Why was he always slow to react with Meg? Did she have reason to be angry with him or had he just been doing what he had to do? Yes, he should have told her Simon was his brother, but there had just never seemed like the right time, and he’d kept hoping she’d give up on pursuing the man.
But no, Meg was as stubborn as they came, and like a dog digging for a bone, knowing sooner or later he’d recover what he’d lost, she was determined to find Simon.
He skinned the snake then put the meat on a spit and laid it across the flames to cook.
Meg sat on her blanket across from him, her hat pulled low, her arms wrapped around her knees. “Your mother is really nice.”
“Thanks,” he said, thinking how weird it was that Meg had met his mother.
“I feel bad for her that I’m going to catch Simon.”
Zach shrugged. “I may catch him before you.”
She looked up and gazed at him. “Are you going to turn him in this time?”
That was a question Zach had struggled with every day.
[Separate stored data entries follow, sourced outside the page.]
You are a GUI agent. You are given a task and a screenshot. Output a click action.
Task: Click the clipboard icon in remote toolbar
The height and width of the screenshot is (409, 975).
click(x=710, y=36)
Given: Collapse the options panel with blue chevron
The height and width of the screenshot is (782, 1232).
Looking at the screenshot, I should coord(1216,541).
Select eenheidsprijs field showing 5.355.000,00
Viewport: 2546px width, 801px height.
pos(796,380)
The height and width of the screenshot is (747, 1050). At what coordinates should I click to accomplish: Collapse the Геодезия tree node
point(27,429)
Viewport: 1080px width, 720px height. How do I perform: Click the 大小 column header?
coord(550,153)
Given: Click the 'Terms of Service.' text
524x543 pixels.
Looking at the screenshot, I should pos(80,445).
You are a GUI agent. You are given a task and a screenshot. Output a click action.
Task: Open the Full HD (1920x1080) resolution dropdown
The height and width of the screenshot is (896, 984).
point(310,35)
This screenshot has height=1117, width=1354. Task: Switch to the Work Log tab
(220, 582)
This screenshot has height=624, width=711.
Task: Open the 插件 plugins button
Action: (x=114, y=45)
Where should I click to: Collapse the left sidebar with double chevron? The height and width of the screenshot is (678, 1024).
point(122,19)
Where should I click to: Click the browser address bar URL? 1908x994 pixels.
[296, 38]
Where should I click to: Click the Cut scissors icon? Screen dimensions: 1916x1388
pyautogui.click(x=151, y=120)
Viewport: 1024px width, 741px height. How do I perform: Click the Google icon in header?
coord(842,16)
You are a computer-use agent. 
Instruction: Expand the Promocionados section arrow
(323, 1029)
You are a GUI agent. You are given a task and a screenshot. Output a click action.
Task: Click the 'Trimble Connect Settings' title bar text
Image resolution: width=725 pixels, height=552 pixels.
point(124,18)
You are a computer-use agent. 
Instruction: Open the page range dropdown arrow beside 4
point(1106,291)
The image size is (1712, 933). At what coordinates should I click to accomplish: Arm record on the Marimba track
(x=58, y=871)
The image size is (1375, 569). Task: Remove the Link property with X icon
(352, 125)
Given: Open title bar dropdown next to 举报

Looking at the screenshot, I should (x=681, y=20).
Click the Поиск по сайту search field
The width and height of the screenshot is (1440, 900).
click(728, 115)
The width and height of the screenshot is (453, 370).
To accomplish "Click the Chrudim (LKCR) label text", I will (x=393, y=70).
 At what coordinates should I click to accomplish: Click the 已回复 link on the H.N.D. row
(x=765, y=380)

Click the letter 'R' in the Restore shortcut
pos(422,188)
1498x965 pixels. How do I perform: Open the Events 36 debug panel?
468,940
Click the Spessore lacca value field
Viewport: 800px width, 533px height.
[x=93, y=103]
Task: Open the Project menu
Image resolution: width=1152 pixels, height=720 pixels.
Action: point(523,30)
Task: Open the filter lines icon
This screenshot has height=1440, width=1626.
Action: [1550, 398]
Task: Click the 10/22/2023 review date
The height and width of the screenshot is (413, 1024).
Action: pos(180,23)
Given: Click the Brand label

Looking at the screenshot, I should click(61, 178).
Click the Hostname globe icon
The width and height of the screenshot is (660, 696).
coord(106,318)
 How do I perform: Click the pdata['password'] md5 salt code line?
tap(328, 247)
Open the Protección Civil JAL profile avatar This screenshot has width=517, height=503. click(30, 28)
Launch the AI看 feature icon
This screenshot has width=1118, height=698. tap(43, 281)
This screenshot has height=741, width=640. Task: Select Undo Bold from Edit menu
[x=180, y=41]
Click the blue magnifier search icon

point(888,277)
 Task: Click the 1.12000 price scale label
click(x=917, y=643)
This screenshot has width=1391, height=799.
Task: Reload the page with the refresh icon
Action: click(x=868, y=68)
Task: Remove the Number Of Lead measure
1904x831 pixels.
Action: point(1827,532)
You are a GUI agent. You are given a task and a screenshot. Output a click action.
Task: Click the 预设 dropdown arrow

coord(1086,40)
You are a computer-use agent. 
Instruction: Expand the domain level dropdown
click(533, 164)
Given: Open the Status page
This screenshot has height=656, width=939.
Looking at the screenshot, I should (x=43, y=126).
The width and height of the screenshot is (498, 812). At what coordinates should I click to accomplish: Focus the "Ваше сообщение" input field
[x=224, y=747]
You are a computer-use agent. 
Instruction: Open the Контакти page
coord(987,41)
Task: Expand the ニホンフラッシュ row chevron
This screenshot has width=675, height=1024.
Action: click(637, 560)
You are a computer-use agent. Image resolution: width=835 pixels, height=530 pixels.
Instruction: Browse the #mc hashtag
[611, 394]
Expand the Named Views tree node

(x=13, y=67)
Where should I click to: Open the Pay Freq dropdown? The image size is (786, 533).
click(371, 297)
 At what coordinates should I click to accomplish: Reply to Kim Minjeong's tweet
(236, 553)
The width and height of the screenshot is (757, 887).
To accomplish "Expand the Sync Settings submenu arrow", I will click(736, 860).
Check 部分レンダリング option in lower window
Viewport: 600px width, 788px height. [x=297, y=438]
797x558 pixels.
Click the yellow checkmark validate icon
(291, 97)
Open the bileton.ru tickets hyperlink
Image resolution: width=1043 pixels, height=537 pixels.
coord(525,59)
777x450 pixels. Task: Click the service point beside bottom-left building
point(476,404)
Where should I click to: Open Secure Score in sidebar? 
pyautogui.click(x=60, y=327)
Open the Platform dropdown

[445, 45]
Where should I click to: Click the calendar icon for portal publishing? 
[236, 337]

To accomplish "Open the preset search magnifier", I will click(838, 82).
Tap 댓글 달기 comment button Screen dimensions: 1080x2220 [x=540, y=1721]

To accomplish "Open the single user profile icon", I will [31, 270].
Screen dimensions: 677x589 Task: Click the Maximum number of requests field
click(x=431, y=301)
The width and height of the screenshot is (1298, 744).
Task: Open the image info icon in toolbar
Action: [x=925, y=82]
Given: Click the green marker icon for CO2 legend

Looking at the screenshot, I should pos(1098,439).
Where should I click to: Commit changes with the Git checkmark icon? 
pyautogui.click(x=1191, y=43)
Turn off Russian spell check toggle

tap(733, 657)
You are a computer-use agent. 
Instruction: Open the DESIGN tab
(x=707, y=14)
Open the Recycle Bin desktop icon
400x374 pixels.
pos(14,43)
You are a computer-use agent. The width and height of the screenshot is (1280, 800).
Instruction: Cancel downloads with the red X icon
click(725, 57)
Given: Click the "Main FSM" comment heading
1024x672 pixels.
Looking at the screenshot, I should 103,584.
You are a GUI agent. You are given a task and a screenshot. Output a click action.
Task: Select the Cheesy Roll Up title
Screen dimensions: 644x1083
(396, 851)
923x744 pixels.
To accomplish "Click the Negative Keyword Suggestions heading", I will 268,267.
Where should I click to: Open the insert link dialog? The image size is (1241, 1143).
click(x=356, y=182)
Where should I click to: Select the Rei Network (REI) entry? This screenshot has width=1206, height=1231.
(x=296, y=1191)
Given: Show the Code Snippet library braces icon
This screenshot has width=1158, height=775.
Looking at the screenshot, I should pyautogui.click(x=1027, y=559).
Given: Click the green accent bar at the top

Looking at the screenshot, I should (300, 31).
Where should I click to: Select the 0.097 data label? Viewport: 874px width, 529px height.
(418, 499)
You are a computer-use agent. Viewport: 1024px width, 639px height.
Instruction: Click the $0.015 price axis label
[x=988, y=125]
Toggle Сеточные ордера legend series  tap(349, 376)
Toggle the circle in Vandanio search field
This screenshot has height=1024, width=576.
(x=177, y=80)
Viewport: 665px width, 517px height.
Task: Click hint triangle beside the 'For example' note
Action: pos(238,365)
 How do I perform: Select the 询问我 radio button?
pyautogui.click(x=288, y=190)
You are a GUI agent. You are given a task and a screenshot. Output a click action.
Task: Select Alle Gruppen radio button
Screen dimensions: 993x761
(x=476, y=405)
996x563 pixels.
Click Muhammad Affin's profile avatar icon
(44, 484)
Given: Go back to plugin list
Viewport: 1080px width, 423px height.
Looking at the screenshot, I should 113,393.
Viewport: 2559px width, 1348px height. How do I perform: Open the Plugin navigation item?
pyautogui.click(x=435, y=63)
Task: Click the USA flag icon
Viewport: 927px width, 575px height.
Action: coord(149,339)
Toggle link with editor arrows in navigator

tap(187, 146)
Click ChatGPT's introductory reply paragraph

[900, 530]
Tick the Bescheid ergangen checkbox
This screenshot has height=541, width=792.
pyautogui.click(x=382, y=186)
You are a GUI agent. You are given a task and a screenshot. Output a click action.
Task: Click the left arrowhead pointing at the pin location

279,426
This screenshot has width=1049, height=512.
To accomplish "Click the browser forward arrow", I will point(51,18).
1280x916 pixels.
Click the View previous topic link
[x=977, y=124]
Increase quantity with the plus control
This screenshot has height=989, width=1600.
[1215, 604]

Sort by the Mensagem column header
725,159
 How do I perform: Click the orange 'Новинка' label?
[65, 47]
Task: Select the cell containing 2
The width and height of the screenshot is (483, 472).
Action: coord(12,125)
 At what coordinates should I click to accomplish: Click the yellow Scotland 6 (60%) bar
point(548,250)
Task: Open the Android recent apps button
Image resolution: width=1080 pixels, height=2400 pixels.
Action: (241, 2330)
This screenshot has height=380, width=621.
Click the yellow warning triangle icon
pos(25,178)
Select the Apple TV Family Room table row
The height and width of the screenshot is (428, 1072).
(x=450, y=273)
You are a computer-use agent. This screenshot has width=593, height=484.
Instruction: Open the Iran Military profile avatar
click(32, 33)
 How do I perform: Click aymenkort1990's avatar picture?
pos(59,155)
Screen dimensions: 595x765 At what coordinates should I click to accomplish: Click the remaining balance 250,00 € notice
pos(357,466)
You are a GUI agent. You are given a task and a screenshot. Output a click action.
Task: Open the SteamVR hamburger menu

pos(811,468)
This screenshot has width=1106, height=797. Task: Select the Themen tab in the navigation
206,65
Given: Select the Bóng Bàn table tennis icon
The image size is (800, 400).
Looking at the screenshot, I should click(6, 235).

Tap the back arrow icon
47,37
His head was telling him he had to turn his brother in, but his heart kept repeating this is your brother.
“I know you find it hard to believe, but I only let him stay at my mother’s while I tried to learn the truth.”
Meg shrugged and gazed into the fire. “Funny thing, cowboy, I’d have a real hard time turning one of my siblings in, too. If you’d been honest with me, things would have been different.”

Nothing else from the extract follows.